|If the FCC’s decision stands, we’ll no longer have safeguards that stop big internet companies from doing things like throttling our bandwidth or even blocking or favoring some websites over others. This decision will have real, everyday impacts on everyone who uses the internet.|
By Bob Weaver
While rural states like West Virginia continues to struggle to get real broadband, it's hard to believe, the Trump administration has done away with Net Neutrality, which is a give-a-way to large media corporations to parse the speed and service of the current Internet, making customers pay more, more, more for "better" service and new products.

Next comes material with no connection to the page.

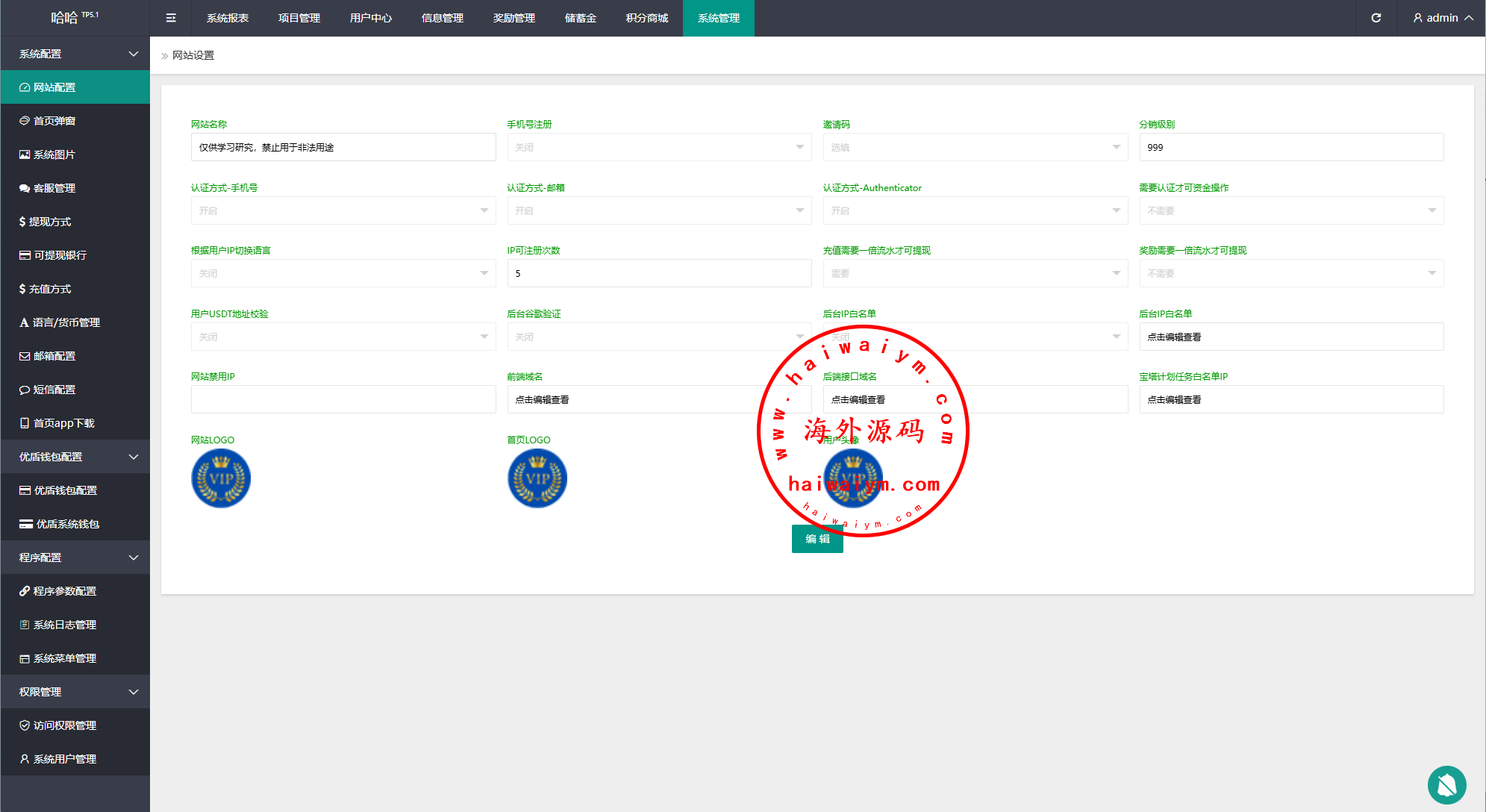This screenshot has width=1486, height=812.
Task: Open 程序参数配置 sidebar item
Action: (64, 591)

The FCC’s so-called "Restoring Internet Freedom" does exactly the opposite and is set to go in place April 23, essentially creating a "pay to play" system.
Between now and then, Congress can choose to pass legislation that overturns the FCC's overturning of the Obama-era net neutrality rules, but President Trump supports the new repeal and would not be expected to sign off on such legislation.

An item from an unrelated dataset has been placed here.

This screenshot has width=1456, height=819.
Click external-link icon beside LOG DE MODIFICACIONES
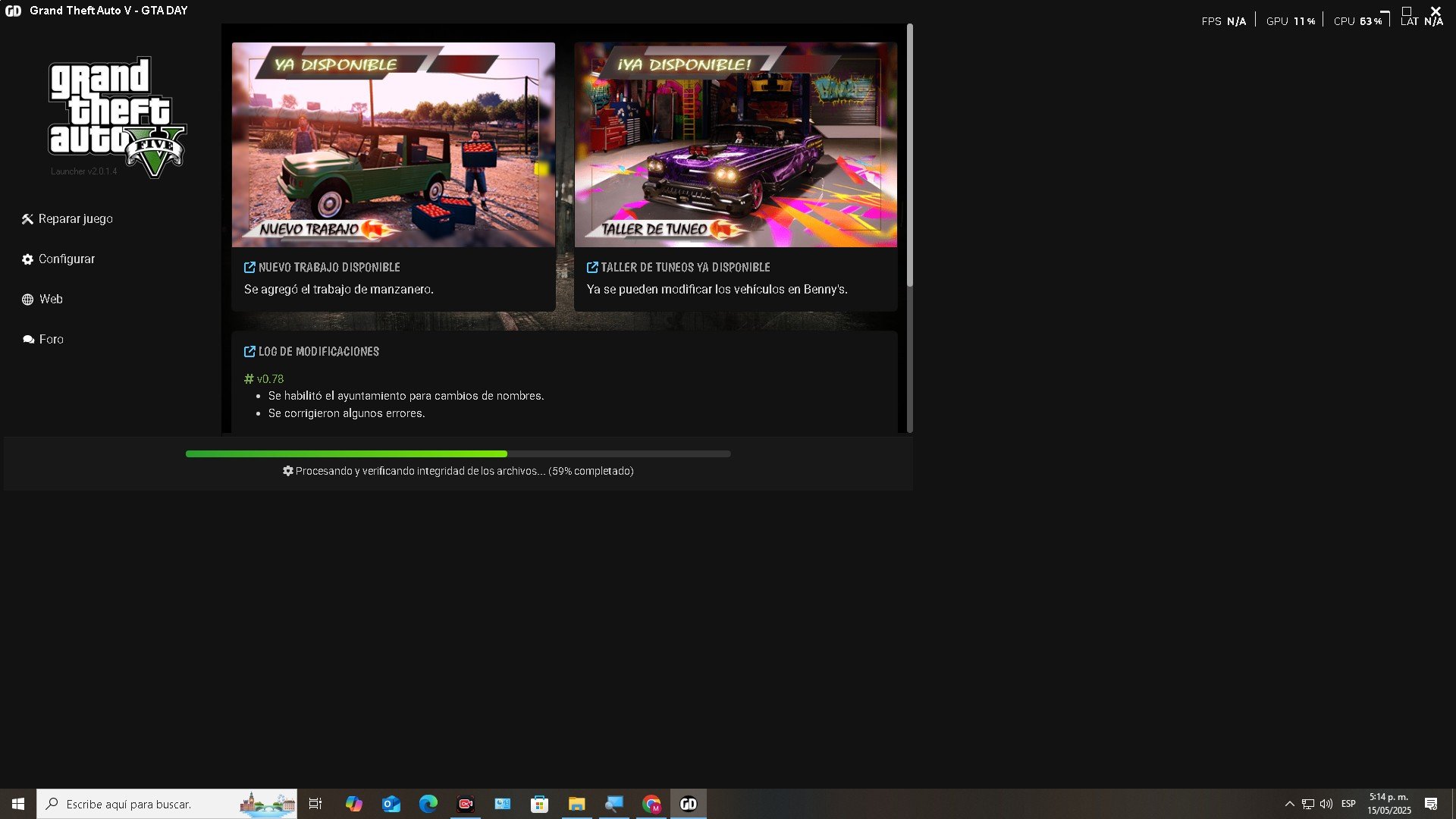pos(249,352)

The publication of the FCC’s new order does, however, mean states and advocacy groups can now officially launch suits to stop it.

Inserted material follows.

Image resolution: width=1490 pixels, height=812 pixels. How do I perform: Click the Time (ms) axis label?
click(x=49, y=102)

Twenty-one states signed a petition in January declaring to sue, and the Internet Association, which represents Google, Microsoft, Amazon, Facebook and other tech companies, has also said it will support judicial and congressional means of getting the order thrown out.
Championed by FCC Chairman Ajit Pai and passed through the commission last December by a vote of 3-2, the new net rules lift regulations that barred internet providers from slowing down, restricting or prioritizing content of their choosing.
The big corporations will earn billions more dollars with the move, cementing their power.
Small internet companies and start-ups will suffer, plus the consumers.
The FCC received 2 million fake comments supporting the change, the emails stealing the names and addresses of real people.
Most US polls say Americans disfavor ending net neutrality, it appears Trump's FCC appointee is on the fast track to help the new multi-billion dollar industry.
Oh, well, public opinion means little these days.
Sen. Shelly Moore Captio (R) supports ending neutrality to promote business opportunities.